Dataset entries:
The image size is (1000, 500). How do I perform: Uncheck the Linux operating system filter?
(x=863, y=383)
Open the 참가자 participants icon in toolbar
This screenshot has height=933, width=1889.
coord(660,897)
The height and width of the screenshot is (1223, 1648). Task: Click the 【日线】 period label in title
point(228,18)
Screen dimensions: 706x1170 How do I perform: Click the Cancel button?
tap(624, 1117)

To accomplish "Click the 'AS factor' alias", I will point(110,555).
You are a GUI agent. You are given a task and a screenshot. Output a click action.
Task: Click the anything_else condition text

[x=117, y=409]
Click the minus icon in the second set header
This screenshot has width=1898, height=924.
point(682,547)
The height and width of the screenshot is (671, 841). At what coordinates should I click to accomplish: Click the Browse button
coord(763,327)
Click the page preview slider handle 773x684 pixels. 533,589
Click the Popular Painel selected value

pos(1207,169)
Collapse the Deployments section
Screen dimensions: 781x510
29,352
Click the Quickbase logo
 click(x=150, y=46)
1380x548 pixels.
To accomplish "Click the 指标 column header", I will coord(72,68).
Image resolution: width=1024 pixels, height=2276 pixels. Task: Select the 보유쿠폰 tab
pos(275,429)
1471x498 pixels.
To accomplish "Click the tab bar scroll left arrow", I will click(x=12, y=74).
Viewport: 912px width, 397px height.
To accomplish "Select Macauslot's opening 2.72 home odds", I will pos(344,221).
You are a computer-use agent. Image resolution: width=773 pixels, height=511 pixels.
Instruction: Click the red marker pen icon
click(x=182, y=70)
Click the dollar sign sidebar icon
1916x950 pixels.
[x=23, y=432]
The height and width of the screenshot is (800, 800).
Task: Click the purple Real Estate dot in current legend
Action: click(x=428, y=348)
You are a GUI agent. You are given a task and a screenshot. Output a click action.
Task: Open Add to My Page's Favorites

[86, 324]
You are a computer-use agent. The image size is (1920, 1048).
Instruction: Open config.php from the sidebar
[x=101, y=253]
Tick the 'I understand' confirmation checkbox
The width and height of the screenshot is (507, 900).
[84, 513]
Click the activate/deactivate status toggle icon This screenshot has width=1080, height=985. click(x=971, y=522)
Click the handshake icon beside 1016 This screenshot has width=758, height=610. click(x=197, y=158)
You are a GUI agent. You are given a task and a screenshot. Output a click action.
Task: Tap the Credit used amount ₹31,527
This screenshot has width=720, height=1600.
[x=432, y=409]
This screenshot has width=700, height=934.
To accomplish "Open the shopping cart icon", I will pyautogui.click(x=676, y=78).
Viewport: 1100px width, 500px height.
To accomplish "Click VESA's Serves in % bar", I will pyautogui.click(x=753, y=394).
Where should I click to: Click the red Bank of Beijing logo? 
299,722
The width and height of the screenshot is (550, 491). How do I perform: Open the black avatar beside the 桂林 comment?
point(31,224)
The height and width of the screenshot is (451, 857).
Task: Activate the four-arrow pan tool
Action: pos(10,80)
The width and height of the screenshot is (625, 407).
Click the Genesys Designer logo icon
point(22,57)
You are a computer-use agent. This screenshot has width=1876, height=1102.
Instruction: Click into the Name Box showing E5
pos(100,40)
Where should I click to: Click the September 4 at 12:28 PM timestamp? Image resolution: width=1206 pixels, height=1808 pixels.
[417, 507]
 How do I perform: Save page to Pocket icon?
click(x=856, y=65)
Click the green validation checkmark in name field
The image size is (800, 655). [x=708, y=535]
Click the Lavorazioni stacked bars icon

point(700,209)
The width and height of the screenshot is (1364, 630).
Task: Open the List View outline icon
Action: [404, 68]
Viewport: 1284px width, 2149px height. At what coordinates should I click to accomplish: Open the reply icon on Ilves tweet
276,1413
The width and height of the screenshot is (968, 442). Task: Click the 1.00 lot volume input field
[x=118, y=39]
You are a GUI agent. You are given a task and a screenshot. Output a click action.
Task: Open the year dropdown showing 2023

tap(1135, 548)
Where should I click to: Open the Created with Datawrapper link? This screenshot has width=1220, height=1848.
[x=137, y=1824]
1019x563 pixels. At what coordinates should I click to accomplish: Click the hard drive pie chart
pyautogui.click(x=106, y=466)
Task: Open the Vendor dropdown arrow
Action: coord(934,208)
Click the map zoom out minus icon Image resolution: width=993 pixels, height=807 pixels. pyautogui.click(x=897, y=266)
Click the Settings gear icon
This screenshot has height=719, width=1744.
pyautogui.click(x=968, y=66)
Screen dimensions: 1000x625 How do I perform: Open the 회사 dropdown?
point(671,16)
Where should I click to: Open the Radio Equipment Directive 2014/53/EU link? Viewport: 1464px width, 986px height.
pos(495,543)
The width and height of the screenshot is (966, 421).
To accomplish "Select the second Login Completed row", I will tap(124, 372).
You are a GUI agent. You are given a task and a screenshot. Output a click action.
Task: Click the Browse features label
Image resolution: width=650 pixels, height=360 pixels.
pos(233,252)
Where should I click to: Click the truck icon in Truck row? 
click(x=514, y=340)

The problem: The expected response reproduces all of the data precisely.

Task response:
The image size is (1000, 500). How do I perform: Uncheck the Linux operating system filter?
(x=863, y=383)
Open the 참가자 participants icon in toolbar
This screenshot has height=933, width=1889.
coord(660,897)
The height and width of the screenshot is (1223, 1648). Task: Click the 【日线】 period label in title
point(228,18)
Screen dimensions: 706x1170 How do I perform: Click the Cancel button?
tap(624, 1117)

To accomplish "Click the 'AS factor' alias", I will point(110,555).
You are a GUI agent. You are given a task and a screenshot. Output a click action.
Task: Click the anything_else condition text

[x=117, y=409]
Click the minus icon in the second set header
This screenshot has width=1898, height=924.
point(682,547)
The height and width of the screenshot is (671, 841). At what coordinates should I click to accomplish: Click the Browse button
coord(763,327)
Click the page preview slider handle 773x684 pixels. 533,589
Click the Popular Painel selected value

pos(1207,169)
Collapse the Deployments section
Screen dimensions: 781x510
29,352
Click the Quickbase logo
 click(x=150, y=46)
1380x548 pixels.
To accomplish "Click the 指标 column header", I will coord(72,68).
Image resolution: width=1024 pixels, height=2276 pixels. Task: Select the 보유쿠폰 tab
pos(275,429)
1471x498 pixels.
To accomplish "Click the tab bar scroll left arrow", I will click(x=12, y=74).
Viewport: 912px width, 397px height.
To accomplish "Select Macauslot's opening 2.72 home odds", I will pos(344,221).
You are a computer-use agent. Image resolution: width=773 pixels, height=511 pixels.
Instruction: Click the red marker pen icon
click(x=182, y=70)
Click the dollar sign sidebar icon
1916x950 pixels.
[x=23, y=432]
The height and width of the screenshot is (800, 800).
Task: Click the purple Real Estate dot in current legend
Action: click(x=428, y=348)
You are a GUI agent. You are given a task and a screenshot. Output a click action.
Task: Open Add to My Page's Favorites

[86, 324]
You are a computer-use agent. The image size is (1920, 1048).
Instruction: Open config.php from the sidebar
[x=101, y=253]
Tick the 'I understand' confirmation checkbox
The width and height of the screenshot is (507, 900).
[84, 513]
Click the activate/deactivate status toggle icon This screenshot has width=1080, height=985. click(x=971, y=522)
Click the handshake icon beside 1016 This screenshot has width=758, height=610. click(x=197, y=158)
You are a GUI agent. You are given a task and a screenshot. Output a click action.
Task: Tap the Credit used amount ₹31,527
This screenshot has width=720, height=1600.
[x=432, y=409]
This screenshot has width=700, height=934.
To accomplish "Open the shopping cart icon", I will pyautogui.click(x=676, y=78).
Viewport: 1100px width, 500px height.
To accomplish "Click VESA's Serves in % bar", I will pyautogui.click(x=753, y=394).
Where should I click to: Click the red Bank of Beijing logo? 
299,722
The width and height of the screenshot is (550, 491). How do I perform: Open the black avatar beside the 桂林 comment?
point(31,224)
The height and width of the screenshot is (451, 857).
Task: Activate the four-arrow pan tool
Action: pos(10,80)
The width and height of the screenshot is (625, 407).
Click the Genesys Designer logo icon
point(22,57)
You are a computer-use agent. This screenshot has width=1876, height=1102.
Instruction: Click into the Name Box showing E5
pos(100,40)
Where should I click to: Click the September 4 at 12:28 PM timestamp? Image resolution: width=1206 pixels, height=1808 pixels.
[417, 507]
 How do I perform: Save page to Pocket icon?
click(x=856, y=65)
Click the green validation checkmark in name field
The image size is (800, 655). [x=708, y=535]
Click the Lavorazioni stacked bars icon

point(700,209)
The width and height of the screenshot is (1364, 630).
Task: Open the List View outline icon
Action: [404, 68]
Viewport: 1284px width, 2149px height. At what coordinates should I click to accomplish: Open the reply icon on Ilves tweet
276,1413
The width and height of the screenshot is (968, 442). Task: Click the 1.00 lot volume input field
[x=118, y=39]
You are a GUI agent. You are given a task and a screenshot. Output a click action.
Task: Open the year dropdown showing 2023

tap(1135, 548)
Where should I click to: Open the Created with Datawrapper link? This screenshot has width=1220, height=1848.
[x=137, y=1824]
1019x563 pixels. At what coordinates should I click to accomplish: Click the hard drive pie chart
pyautogui.click(x=106, y=466)
Task: Open the Vendor dropdown arrow
Action: coord(934,208)
Click the map zoom out minus icon Image resolution: width=993 pixels, height=807 pixels. pyautogui.click(x=897, y=266)
Click the Settings gear icon
This screenshot has height=719, width=1744.
pyautogui.click(x=968, y=66)
Screen dimensions: 1000x625 How do I perform: Open the 회사 dropdown?
point(671,16)
Where should I click to: Open the Radio Equipment Directive 2014/53/EU link? Viewport: 1464px width, 986px height.
pos(495,543)
The width and height of the screenshot is (966, 421).
To accomplish "Select the second Login Completed row", I will tap(124, 372).
You are a GUI agent. You are given a task and a screenshot. Output a click action.
Task: Click the Browse features label
Image resolution: width=650 pixels, height=360 pixels.
pos(233,252)
Where should I click to: Click the truck icon in Truck row? 
click(x=514, y=340)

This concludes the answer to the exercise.